Anfang 2009 wird die Bild-Zeitung mit einem Medienpreis für ihre Berichte über die Finanzkrise und deren Folgen ausgezeichnet.
Bankenverbandschef Klaus-Peter Müller sagt als Laudator zur Begründung: Bild erhalte den Preis »für sachliche, verhaltene und hysteriefreie Berichterstattung über die Bankenkrise«. Und an die Adresse der verantwortlichen Redakteure: »Sie haben der Versuchung reißerischer Schlagzeilen widerstanden und so dazu beigetragen, dass der Ansturm auf die Bankschalter ausblieb.« Das klang zwar wie wider Willen vergiftet, wie das ungläubige »Lob« für einen notorischen Verkehrsrowdy, der endlich einmal eine ganze Woche lang kein Kind auf dem Zebrastreifen totgefahren hat. Aber es sagte indirekt auch eine Menge über die Deutschen – und wie sie nicht sind. Nicht mehr sind.

§ Gespeicherte Daten:
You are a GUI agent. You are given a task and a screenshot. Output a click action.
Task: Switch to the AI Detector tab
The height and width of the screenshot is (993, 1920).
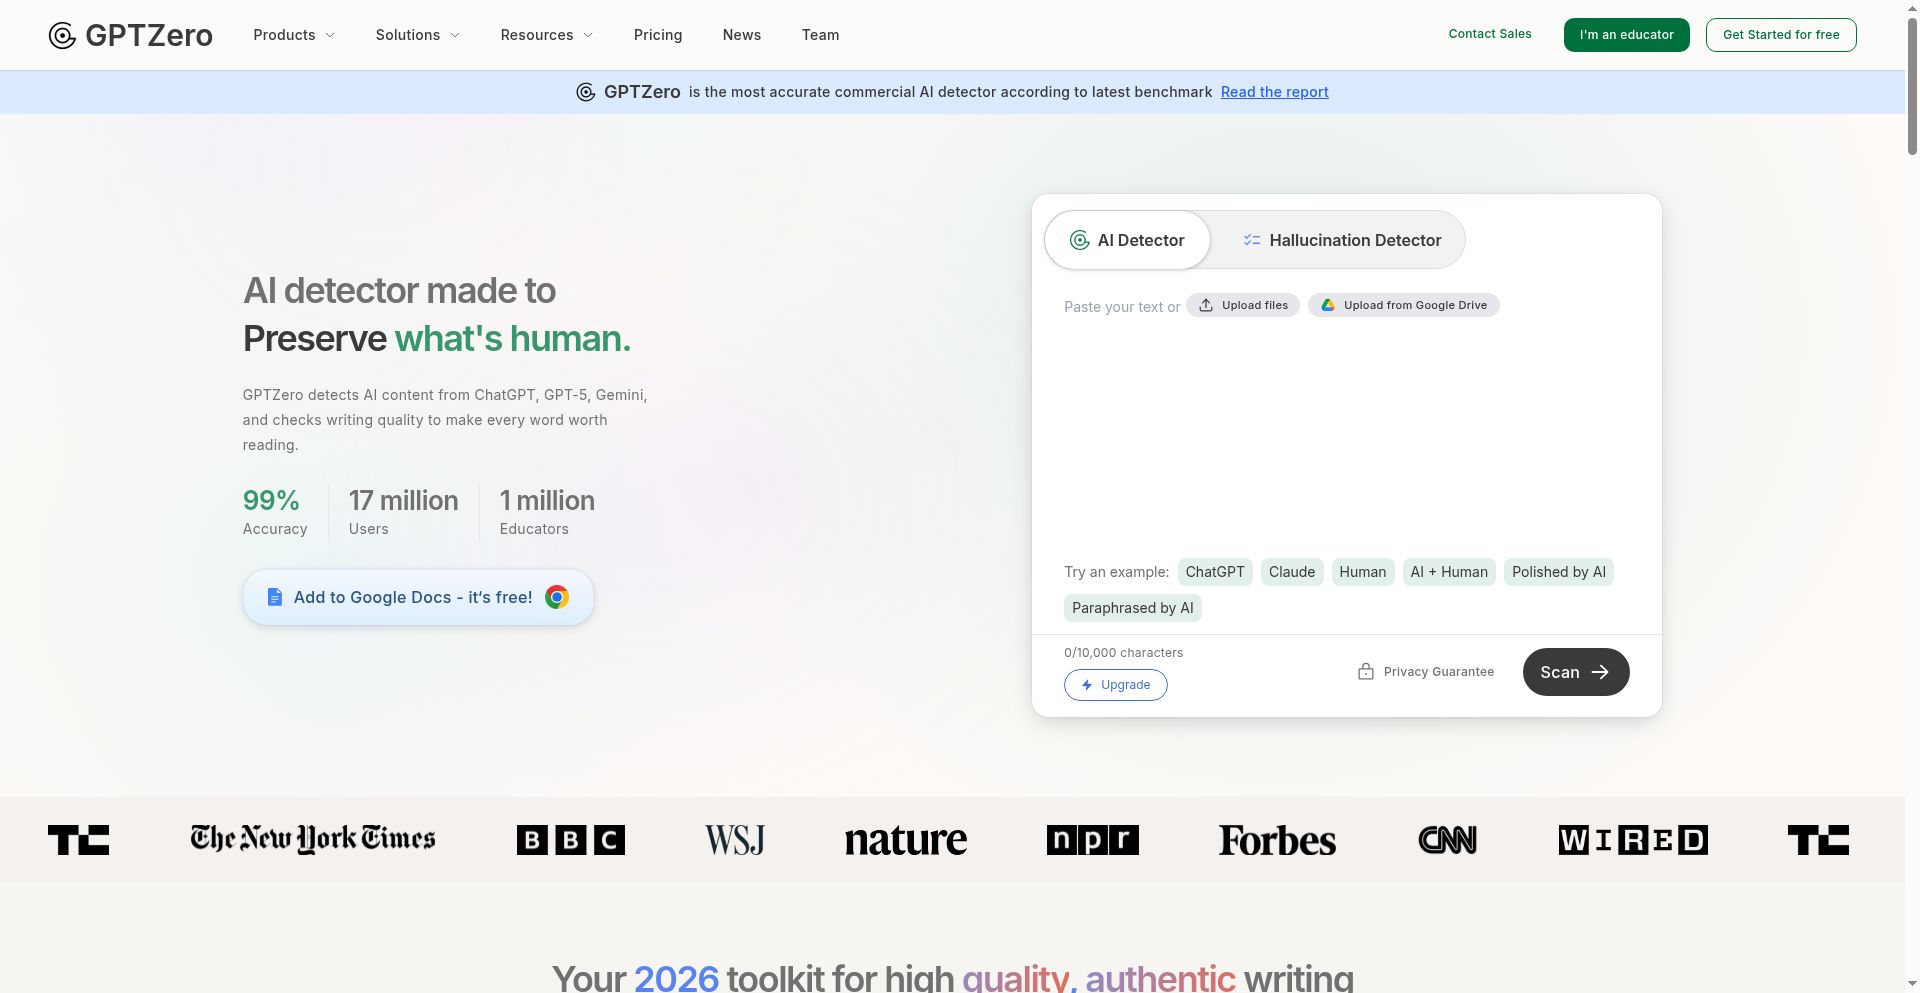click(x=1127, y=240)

§ Die Aufgaben:
a – Prüfen Sie, ob die folgenden Aussagen mit dem Lesetext übereinstimmen, und belegen Sie jede Antwort mit einem wörtlichen Zitat: (i) Die Bild-Zeitung erhielt den Medienpreis für ihre Berichte über die Finanzkrise. (ii) Klaus-Peter Müller war Redakteur der Bild-Zeitung. (iii) Laut Müller blieb ein Ansturm auf die Bankschalter aus.
b – Schreiben Sie aus dem Lesetext den Abschnitt ab, der mit den Worten „Bankenverbandschef Klaus-Peter Müller“ beginnt, und enden Sie nach den Worten „Nicht mehr sind.“.
Die gespeicherten Zeilen haben mit dem Lesetext nichts zu tun.

§ Lösungen:
a –
(i) Ja: „mit einem Medienpreis für ihre Berichte über die Finanzkrise und deren Folgen ausgezeichnet“
(ii) Nein: „Bankenverbandschef Klaus-Peter Müller sagt als Laudator zur Begründung“
(iii) Ja: „dass der Ansturm auf die Bankschalter ausblieb“

b –
Bankenverbandschef Klaus-Peter Müller sagt als Laudator zur Begründung: Bild erhalte den Preis »für sachliche, verhaltene und hysteriefreie Berichterstattung über die Bankenkrise«. Und an die Adresse der verantwortlichen Redakteure: »Sie haben der Versuchung reißerischer Schlagzeilen widerstanden und so dazu beigetragen, dass der Ansturm auf die Bankschalter ausblieb.« Das klang zwar wie wider Willen vergiftet, wie das ungläubige »Lob« für einen notorischen Verkehrsrowdy, der endlich einmal eine ganze Woche lang kein Kind auf dem Zebrastreifen totgefahren hat. Aber es sagte indirekt auch eine Menge über die Deutschen – und wie sie nicht sind. Nicht mehr sind.